• **Work to complete**:
Copy the stretch from the line containing "This screenshot has height=251, width=680." through the line containing "center [813, 90].", substituting "position" for "coordinates" and leaving everything else unchanged. Omit the pictures from your copy.

• **Record set**:
——

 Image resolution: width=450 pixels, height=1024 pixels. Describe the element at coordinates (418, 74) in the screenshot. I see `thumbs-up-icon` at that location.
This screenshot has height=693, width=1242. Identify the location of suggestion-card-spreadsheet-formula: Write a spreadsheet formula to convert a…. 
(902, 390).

——

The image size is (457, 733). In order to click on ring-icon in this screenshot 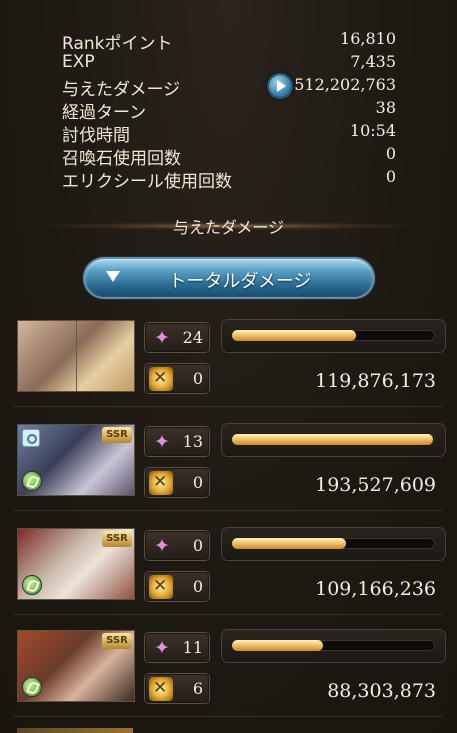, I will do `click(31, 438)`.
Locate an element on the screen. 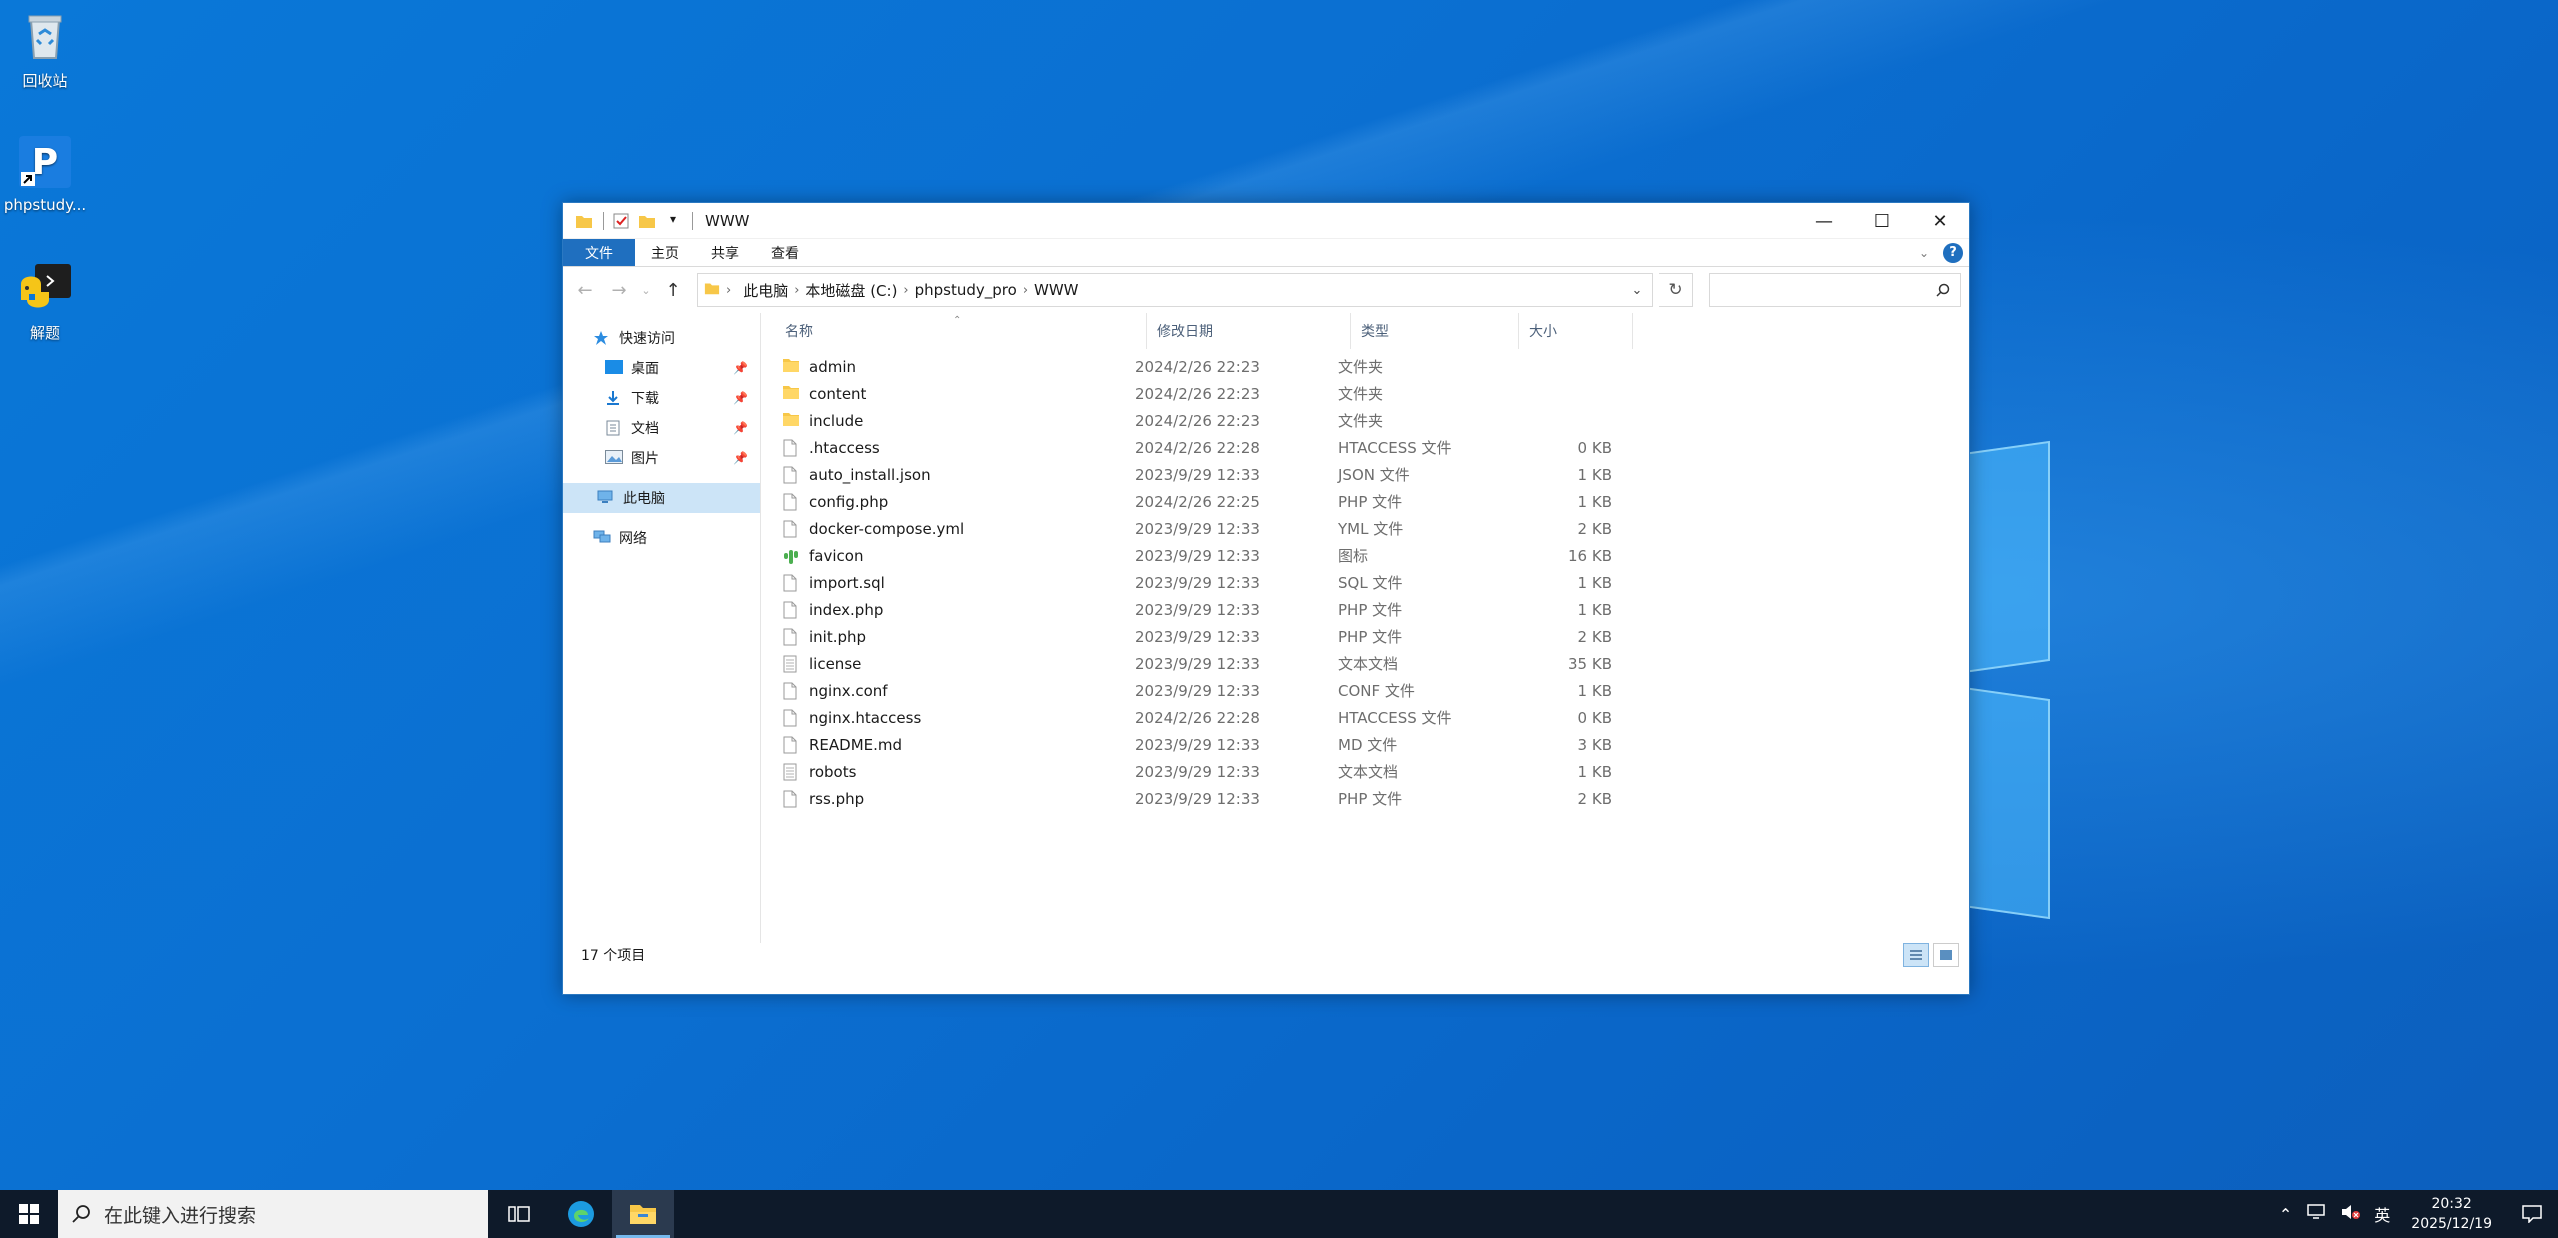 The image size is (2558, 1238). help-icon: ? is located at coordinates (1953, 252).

——

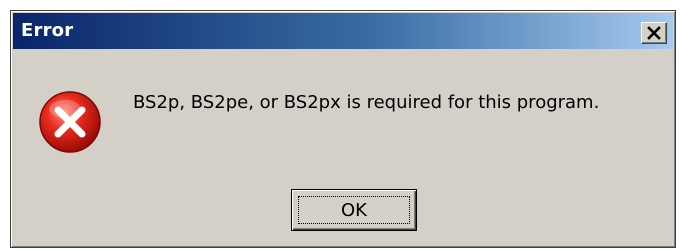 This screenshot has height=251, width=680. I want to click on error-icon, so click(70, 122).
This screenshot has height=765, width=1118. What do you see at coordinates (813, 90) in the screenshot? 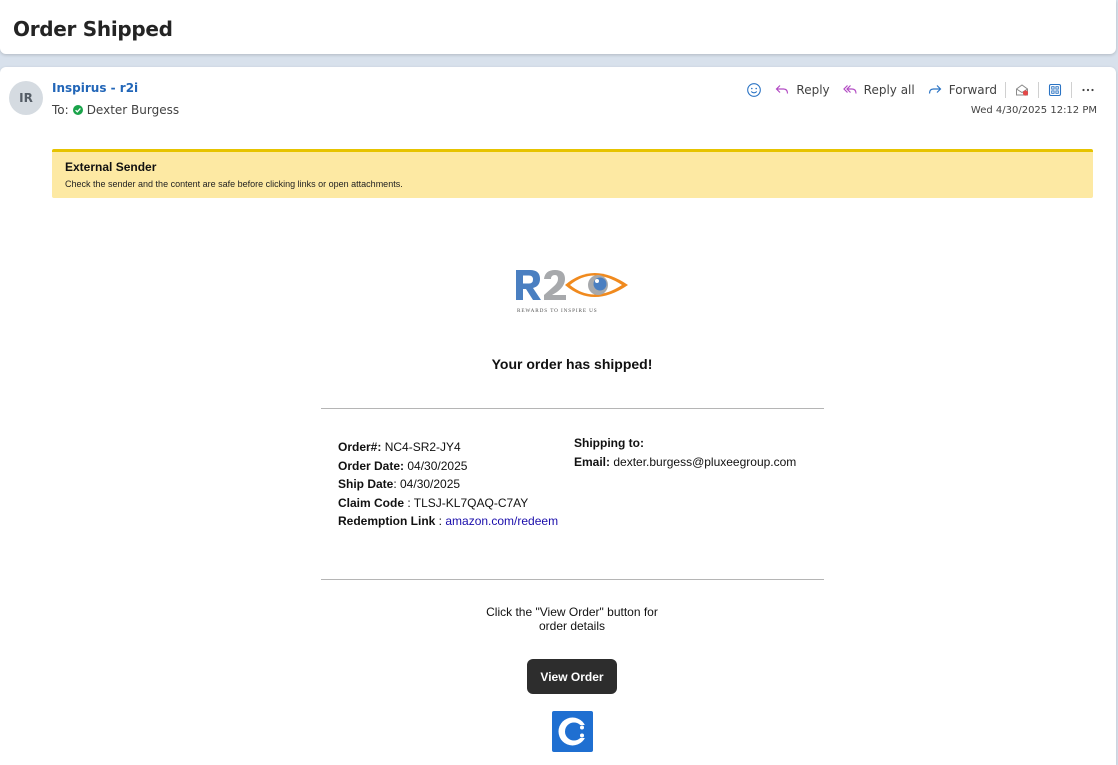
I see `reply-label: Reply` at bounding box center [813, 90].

——

• **The completed task**:
 This screenshot has height=251, width=680. I want to click on error-icon, so click(70, 122).
This screenshot has height=765, width=1118. What do you see at position (813, 90) in the screenshot? 
I see `reply-label: Reply` at bounding box center [813, 90].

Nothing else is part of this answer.